» Collected data entries:
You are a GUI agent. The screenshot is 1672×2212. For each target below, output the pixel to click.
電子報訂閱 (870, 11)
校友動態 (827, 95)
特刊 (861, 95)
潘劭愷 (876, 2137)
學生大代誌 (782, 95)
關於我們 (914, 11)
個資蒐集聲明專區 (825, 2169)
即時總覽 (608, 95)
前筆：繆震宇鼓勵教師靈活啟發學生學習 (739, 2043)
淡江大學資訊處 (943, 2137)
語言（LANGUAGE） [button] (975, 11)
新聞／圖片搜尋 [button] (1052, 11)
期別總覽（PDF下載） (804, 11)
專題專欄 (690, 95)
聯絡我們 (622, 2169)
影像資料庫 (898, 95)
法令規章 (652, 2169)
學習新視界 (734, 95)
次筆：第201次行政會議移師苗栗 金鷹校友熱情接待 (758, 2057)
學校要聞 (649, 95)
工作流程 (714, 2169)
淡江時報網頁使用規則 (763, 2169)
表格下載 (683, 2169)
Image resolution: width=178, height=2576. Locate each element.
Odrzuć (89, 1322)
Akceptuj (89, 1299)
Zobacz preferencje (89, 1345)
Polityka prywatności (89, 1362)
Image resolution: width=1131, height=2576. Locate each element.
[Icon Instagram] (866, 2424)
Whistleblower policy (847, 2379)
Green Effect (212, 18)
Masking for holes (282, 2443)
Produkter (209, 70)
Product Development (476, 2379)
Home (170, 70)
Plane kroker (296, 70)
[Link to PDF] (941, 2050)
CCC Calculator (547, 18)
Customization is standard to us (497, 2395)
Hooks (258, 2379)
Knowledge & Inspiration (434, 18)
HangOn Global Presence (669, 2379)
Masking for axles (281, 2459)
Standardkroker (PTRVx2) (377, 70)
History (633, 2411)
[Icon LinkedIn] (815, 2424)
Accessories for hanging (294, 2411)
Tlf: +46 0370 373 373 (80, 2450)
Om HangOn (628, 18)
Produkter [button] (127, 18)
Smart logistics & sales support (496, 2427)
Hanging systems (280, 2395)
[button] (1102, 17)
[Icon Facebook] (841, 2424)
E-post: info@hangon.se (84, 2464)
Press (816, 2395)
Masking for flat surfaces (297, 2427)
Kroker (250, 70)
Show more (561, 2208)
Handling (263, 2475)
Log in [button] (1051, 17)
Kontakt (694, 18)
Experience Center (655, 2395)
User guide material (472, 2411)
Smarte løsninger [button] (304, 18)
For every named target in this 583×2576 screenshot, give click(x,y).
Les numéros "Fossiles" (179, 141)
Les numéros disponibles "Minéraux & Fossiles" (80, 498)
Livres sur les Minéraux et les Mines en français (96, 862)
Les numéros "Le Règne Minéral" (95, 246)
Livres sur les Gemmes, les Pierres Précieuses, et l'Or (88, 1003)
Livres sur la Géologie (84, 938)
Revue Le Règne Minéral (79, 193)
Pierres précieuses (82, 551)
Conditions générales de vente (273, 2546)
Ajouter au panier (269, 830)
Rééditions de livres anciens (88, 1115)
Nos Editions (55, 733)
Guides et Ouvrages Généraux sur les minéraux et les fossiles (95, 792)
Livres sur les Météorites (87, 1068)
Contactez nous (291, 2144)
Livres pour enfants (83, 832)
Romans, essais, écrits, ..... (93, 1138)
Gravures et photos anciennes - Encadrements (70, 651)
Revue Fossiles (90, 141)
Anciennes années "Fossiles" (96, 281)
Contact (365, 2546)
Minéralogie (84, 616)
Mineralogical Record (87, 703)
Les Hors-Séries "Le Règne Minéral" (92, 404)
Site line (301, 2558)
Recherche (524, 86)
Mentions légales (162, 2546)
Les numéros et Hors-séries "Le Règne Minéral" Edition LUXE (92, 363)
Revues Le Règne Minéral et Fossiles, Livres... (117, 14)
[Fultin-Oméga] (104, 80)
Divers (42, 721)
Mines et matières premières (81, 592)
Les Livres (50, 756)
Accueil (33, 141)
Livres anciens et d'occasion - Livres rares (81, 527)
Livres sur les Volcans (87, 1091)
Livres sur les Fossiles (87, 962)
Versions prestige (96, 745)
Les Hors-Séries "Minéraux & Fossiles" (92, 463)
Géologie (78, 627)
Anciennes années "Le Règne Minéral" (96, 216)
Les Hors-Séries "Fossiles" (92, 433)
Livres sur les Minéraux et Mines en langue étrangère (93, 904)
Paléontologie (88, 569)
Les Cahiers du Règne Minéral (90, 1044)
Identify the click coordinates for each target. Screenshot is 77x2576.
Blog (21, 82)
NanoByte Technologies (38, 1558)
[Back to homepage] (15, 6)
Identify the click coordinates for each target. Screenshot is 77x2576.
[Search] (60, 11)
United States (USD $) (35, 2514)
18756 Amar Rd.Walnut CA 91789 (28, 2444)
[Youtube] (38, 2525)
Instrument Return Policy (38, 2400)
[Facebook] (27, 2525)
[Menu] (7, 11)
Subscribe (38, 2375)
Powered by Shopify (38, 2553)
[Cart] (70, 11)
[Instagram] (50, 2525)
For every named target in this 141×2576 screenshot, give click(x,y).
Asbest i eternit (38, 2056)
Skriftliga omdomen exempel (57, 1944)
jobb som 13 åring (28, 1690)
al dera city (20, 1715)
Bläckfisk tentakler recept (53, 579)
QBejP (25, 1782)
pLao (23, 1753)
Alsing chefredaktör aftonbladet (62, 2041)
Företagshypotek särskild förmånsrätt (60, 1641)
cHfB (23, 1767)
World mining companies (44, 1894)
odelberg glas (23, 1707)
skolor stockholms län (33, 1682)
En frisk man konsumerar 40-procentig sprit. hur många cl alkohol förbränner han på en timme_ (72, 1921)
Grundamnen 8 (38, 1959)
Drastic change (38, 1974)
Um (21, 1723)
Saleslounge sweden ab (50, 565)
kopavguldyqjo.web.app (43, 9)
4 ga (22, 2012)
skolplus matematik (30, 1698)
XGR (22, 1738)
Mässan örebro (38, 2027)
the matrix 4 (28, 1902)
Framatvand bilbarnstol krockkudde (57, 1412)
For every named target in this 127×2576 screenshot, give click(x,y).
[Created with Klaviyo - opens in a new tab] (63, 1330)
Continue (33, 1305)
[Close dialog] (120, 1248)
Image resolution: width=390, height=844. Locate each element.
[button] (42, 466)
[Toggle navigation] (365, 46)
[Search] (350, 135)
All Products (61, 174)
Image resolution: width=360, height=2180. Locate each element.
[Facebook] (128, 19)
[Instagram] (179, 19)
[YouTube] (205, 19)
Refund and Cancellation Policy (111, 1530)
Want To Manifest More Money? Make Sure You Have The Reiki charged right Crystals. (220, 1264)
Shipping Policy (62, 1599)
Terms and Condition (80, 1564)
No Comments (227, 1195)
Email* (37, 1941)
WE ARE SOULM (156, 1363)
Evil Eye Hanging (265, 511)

» Task brief:
Look through the entries, and return every line that the word "numéros" appears in.

» Answer space:
Les numéros "Fossiles" (179, 141)
Les numéros disponibles "Minéraux & Fossiles" (80, 498)
Les numéros "Le Règne Minéral" (95, 246)
Les numéros et Hors-séries "Le Règne Minéral" Edition LUXE (92, 363)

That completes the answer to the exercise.